今回は中東の紛争について考えてみたい。
米国のオースティン国防長官は、韓国などが懸念する、「米国はウクライナだけではなく、イスラエルを軸とした中東、そして北朝鮮を中心とした北東アジアへと戦火が拡大すると対応し切れないのではないか」といった声を意識し、ウクライナもイスラエルも同時に支援することは可能とのコメントを出すと共に、韓国・釜山には空母ロナルド・レーガンを派遣した。 こういったなか、ロシアのプーチン大統領は「パレスチナ国家建設」を訴え始めており、英国が「力による現状変更」を行いイスラエルを人為的に建国したことを暗に非難しながら、英米の対抗軸を作る動きを示し始めている。
そして、中国本土の一帯一路構想会議に合わせて訪中し、中国本土の習近平国家主席ともこの件に関して対話していることを示唆している。
これに対する、中国本土の習近平国家主席の本格的な動きは見られないが、王毅政治局員・外相は、「パレスチナ問題は中東紛争の核心であり、問題の核心はパレスチナ人に対する正義が否定されたことである」と述べ、イスラエル建国にまで遡る問題解決の必要性について示唆し始めている。
さらに、パレスチナ武装勢力ハマスによるイスラエル奇襲攻撃で武力衝突が発生し、イスラエルに進出している韓国企業にも緊張が走り、今のところ、直接的な被害は発生していないものの、企業は現地職員を在宅勤務に切り替え状況を注視しているとの報道も韓国では見られる。
サムスン電子はテルアビブ近郊に研究開発(R&D)センター、サムスンリサーチイスラエルなどを運営しており、戦闘発生の10日前には同社のイ・ジェヨン会長がイスラエルを訪問したばかりだったので衝撃は大きかった模様であることも付言しておきたい。
覇権国家、米国は今、本当に頼りになるのであろうか。
日本はウクライナに続いてまた、米国をはじめとする同盟国の意向も受けて、イスラエル支援に資金供与を行うのであろうか。支援するとすれば、その財源はどうするのであろうか。
あるいは、自衛隊の本格的派遣はあるのか。そうなった時には、韓国や中国本土などのアジア近隣諸国の理解は得られるのであろうか。ウクライナに続いて、注視しなくてはならない地域がまた一つ増えた。
願わくは、ウクライナ紛争のように長期化せず、早期に、少なくとも先ずは休戦に向かうことである。
筆者は「韓国は国防のため、防衛装備品の輸入代替化のため、そして外貨獲得産業として国防産業の育成強化に向けて産官学金融一体となって、防衛産業育成に注力している国である」と見ておくべきであると考えている。

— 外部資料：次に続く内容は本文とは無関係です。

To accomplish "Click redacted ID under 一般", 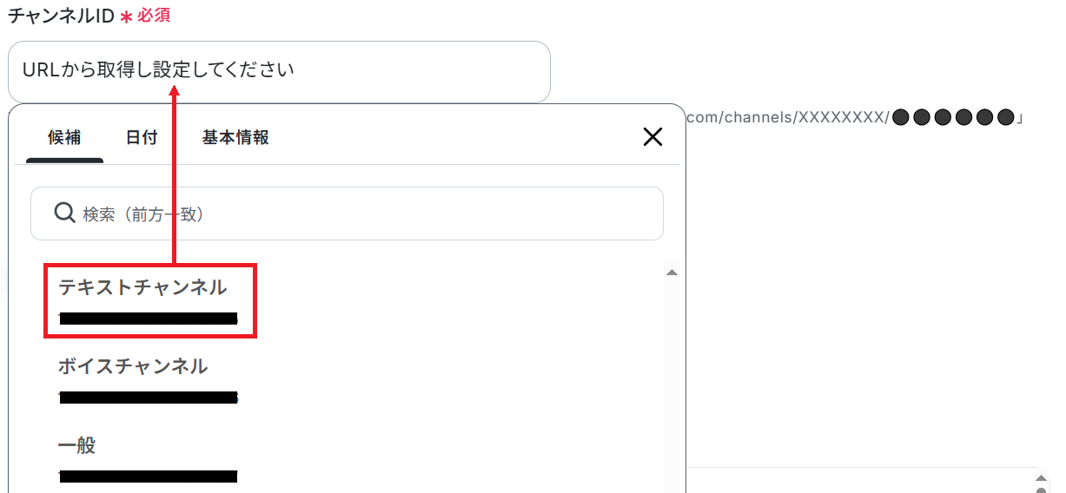I will click(149, 477).
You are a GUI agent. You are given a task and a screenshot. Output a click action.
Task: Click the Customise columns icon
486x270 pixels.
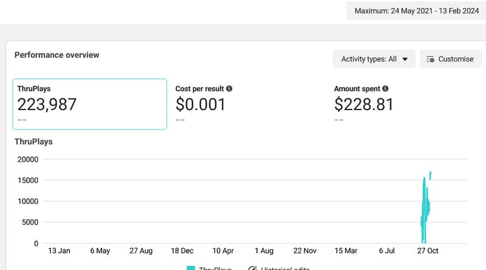[430, 59]
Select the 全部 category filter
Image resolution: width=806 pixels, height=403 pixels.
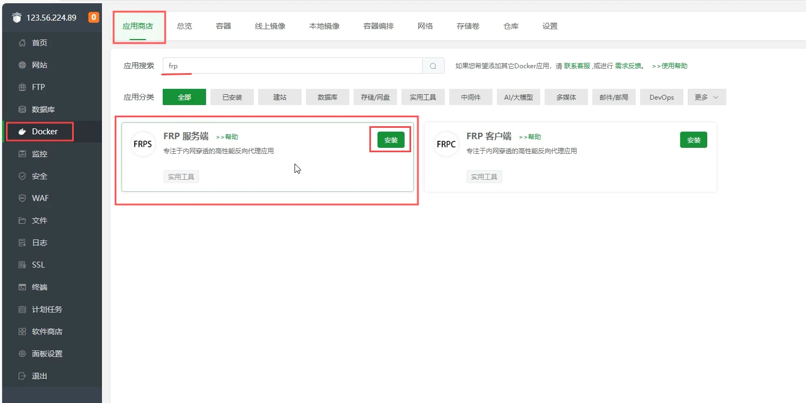(184, 98)
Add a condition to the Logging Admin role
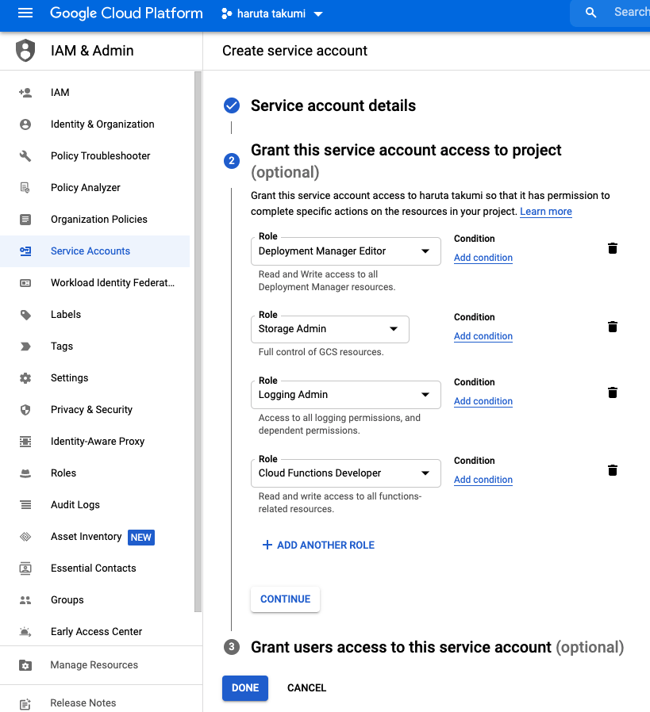The width and height of the screenshot is (650, 712). pos(483,401)
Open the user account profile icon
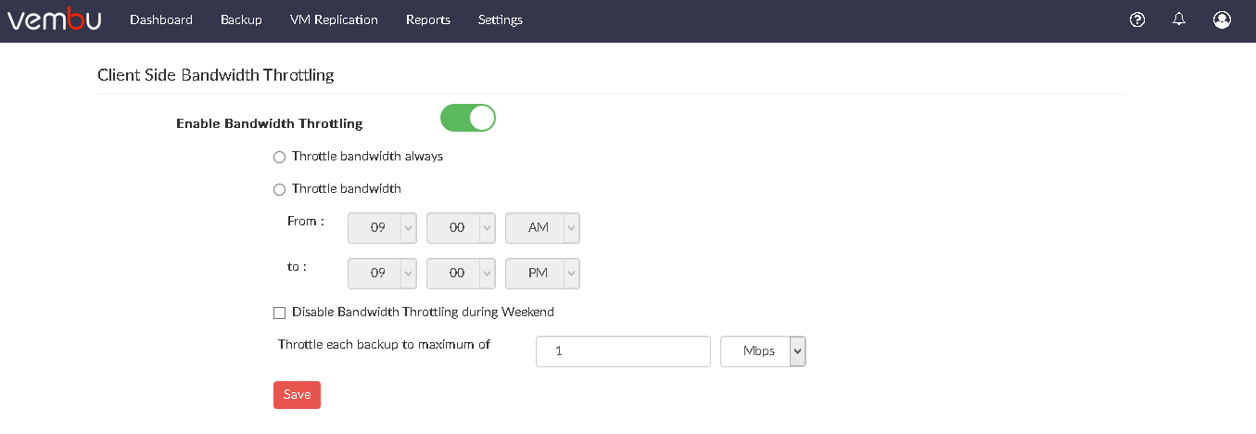1256x434 pixels. 1222,19
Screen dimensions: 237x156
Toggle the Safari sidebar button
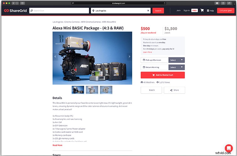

ウクライナ侵攻などにより需要が高まる武器の国際市場で、韓国の防衛産業が注目を集め始めているが、さらに上述したように中東情勢も悪化をする中、ソウル近郊では韓国最大級の防衛産業の展示会が開催された。
この機会を捉え、尹錫悦政権は明確に、「世界第4位の武器輸出大国」を目指すという目標を掲げた。そして、もちろん防衛装備品の海外輸出に向けて、積極的に販売拡大を目指し始めている。
東欧のポーランドなどもその対象になっており、今回の中東情勢の変化に伴い、韓国の触手は中東にも伸びていく様相である。
筆者にとっては、倫理観的には肯定出来ない動きではあるが、これが実態であろう。
さらに日本が意識しなくてはならないのは、防衛装備品の質の向上を図っている韓国の軍事的な矛先がどこに向かうのかということだ。ロシア・ウクライナ、ハマス・イスラエルだけではなく、東アジアも緊張状態にある。世界は、そして日本も韓国も今、真の平和を希求するべきである。